The next email, really the key one, was dated May 13, 1998, from Curley to Schultz. The subject line said, "Jerry." The email said: "Anything new in this department? Coach is anxious to know where it stands."

The question: Who is "Coach"? Freeh concludes that it is Paterno, but the Paterno report says, " . . . from the face of the document, it is unclear who the 'Coach' referenced in the e-mail is. The subject line, 'Jerry,' suggests that the 'Coach' could just as likely be Mr. Sandusky as Mr. Paterno."

But there is a problem with the timeline. Nowhere in the Freeh report does it state how Sandusky could have known about the investigation on May 13 when he wasn't even interviewed by authorities until June - after the district attorney had declined to bring a case. In fact, on that very same day, May 13, two detectives were hiding in an adjacent room in the victim's house, eavesdropping while his mother talked with Sandusky. They would hide again and eavesdrop on May 19.

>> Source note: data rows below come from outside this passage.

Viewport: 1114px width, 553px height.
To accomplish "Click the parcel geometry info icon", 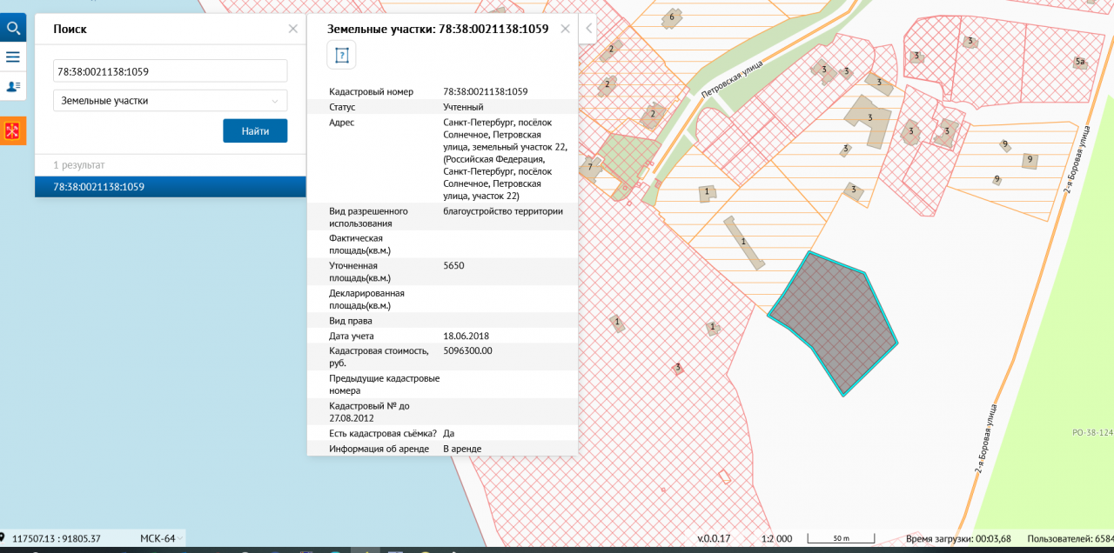I will (341, 55).
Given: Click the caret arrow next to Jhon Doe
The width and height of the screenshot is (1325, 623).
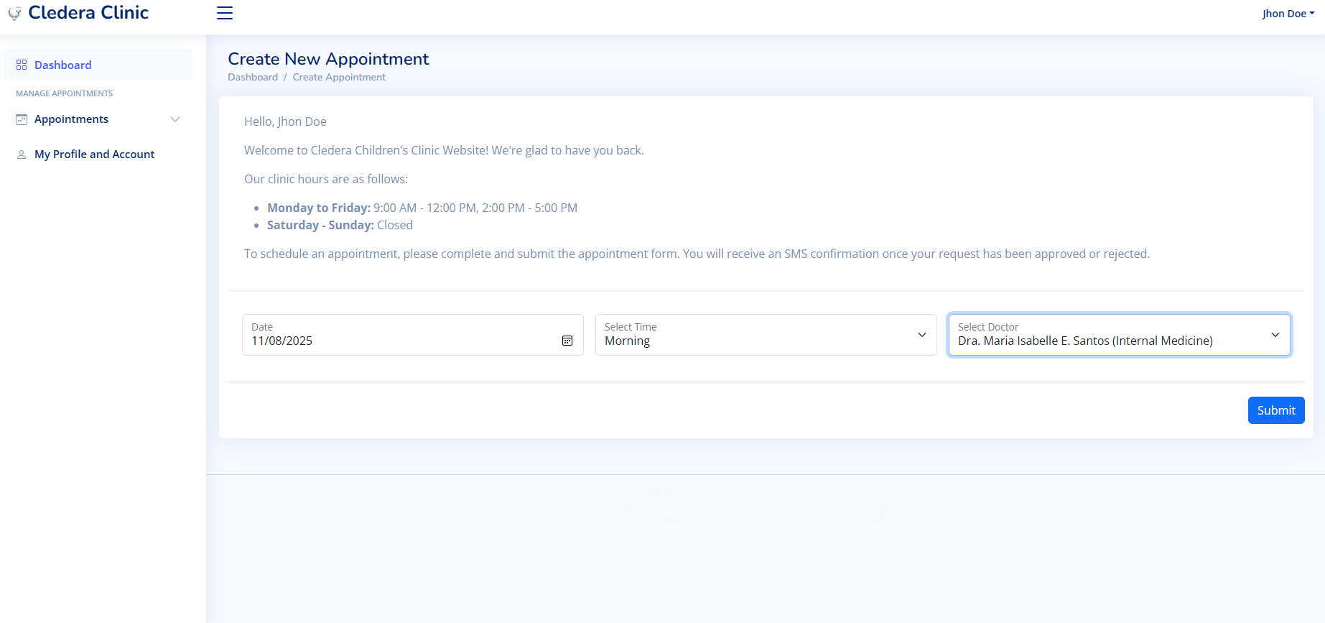Looking at the screenshot, I should (x=1312, y=13).
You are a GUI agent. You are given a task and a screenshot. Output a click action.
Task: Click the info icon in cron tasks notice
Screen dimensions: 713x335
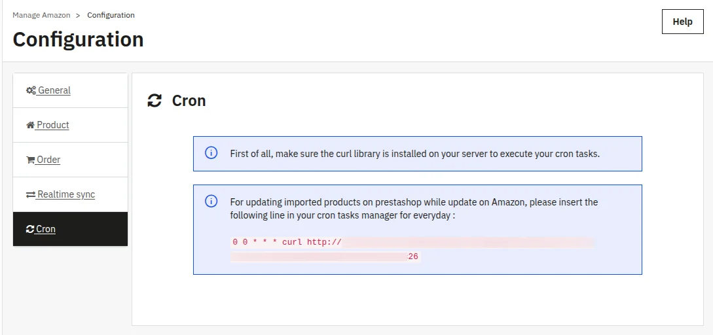coord(211,202)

For the theory in the Paterno report to be valid, Sandusky would have had to be aware of the investigation in order to be "anxious." So who told him about it? The Paterno report is silent here.

The report goes on to suggest that maybe the email wasn't about the investigation at all. Possibly, it said, the email could have concerned an ongoing discussion of Sandusky starting a football program at Penn State's Altoona campus. The problem is that there isn't anything about Altoona in the subsequent chain of email replies.

Instead, the next day, Schultz's reply to Curley contained talk about the DPW (Department of Public Welfare) and about a child psychologist who would "talk to the boys." And a few days later, Curley's reply - again, not about Altoona - said simply, "Any update?" Schultz replied that there wasn't. Twelve days later, on the same email thread, Curley asked again, "Any further update?" And nine days after that, on the same thread, Schultz told Curley about how Sandusky would not be prosecuted and how the matter was "appropriately investigated" and how "I hope it is now behind us."

Again, not Altoona.

If there is a case to be made against the Freeh report, the Paterno report has not made it. Maybe Curley and Schultz can save Paterno's reputation, if they ever talk. Until then, though, Freeh's conclusion that Paterno knew about the 1998 investigation of Sandusky is fair. Because of that, the ultimate verdict is a whole lot more damning than an old man suddenly finding himself out of his depth when Mike McQueary came to his house on that morning in 2001.